Guy started his career off in minor film and TV bits, then was given his big break in 1961 as a regular cast member of the outdoor sea adventure Adventures in Paradise (1959) as first mate to star Gardner McKay. He played the role for one season. Following that in 1963 he became one of 11 performers who made up the company for Richard Boone’s television anthology series. Guy became a Universal contract player in 1965 and went straight into several standard tales of adventure and intrigue, including The War Lord (1965), Tobruk (1967) and Blindfold (1966). Initially promoted as a dashing Errol Flynn type in swordplay adventures and outdoor epics, the studio had him star in the remake of Gary Cooper’s French Foreign Legion classic Beau Geste (1966) opposite another film up-and-comer Doug McClure. He co-starred with McClure again, this time as the villain, in The King’s Pirate (1967) while vying for beauties Jill St. John and Mary Ann Mobley. He also earned the role of Buffalo Bill Cody in a remake of Cooper’s The Plainsman (1966). Playing a villain again in the glossy soaper Banning (1967) with Robert Wagner and Ms. St. John, most of Guy’s high-profile roles came off routine at best and the films failed at the box office.
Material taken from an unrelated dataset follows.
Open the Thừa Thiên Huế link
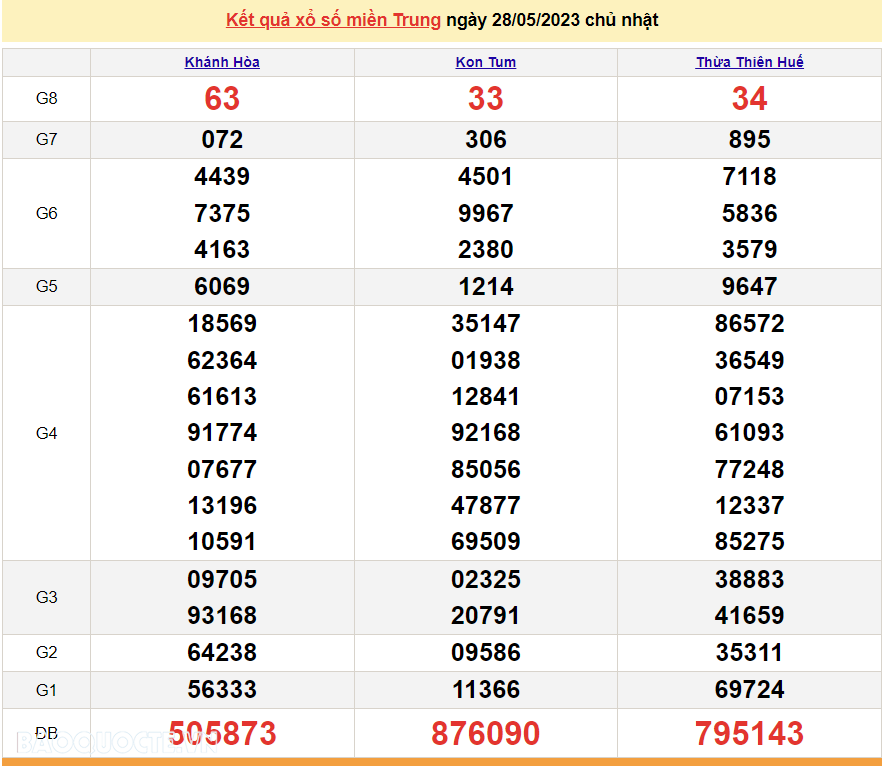Viewport: 884px width, 766px height. [x=749, y=62]
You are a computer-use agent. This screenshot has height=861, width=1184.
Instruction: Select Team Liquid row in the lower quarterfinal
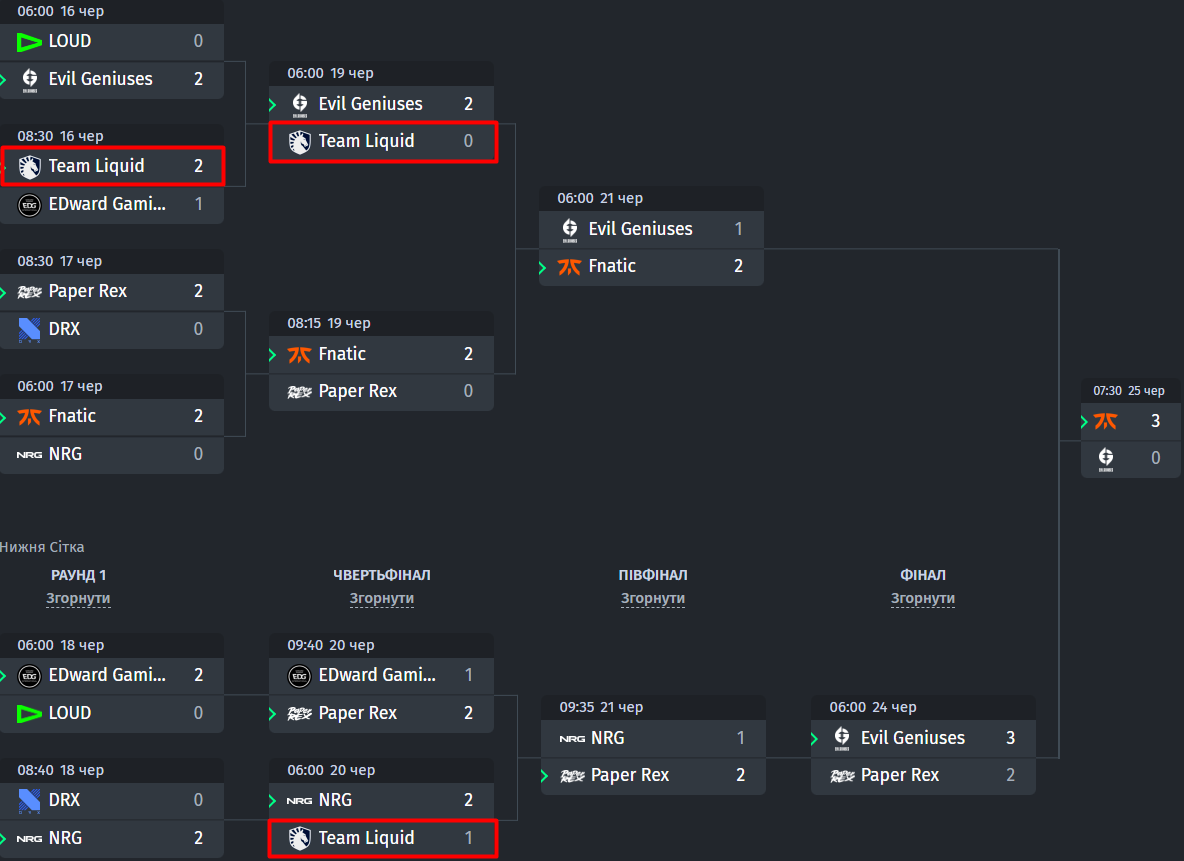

He made his last picture for Universal co-starring with Anthony Franciosa in In Enemy Country (1968) before his contract ended.
Guy subsequently gravitated towards the small screen and local stage. He created the Los Angeles Art Theater along the way where he played leading roles in well-received productions of “Hamlet” and his own adaptation of “Crime and Punishment.”. Gaining respect in later years as an acting teacher, he wrote a textbook for actors called Cold Reading Advantage (1991) and taught acting (as an alumnus at the University of California) for two years in their masters program. Subsequent character parts in films were a bit offbeat to say the least, having gained some weight over time. He was also involved in extensive voice-over work.
Married and divorced three times, he had two children, Doug and Victoria, by first wife Susan; an adopted son, Kerry, by second wife Sandy; and had several stepchildren by his marriage to third wife Olga. Guy suffered from diabetes in later years and died of complications in 2002. He was 68.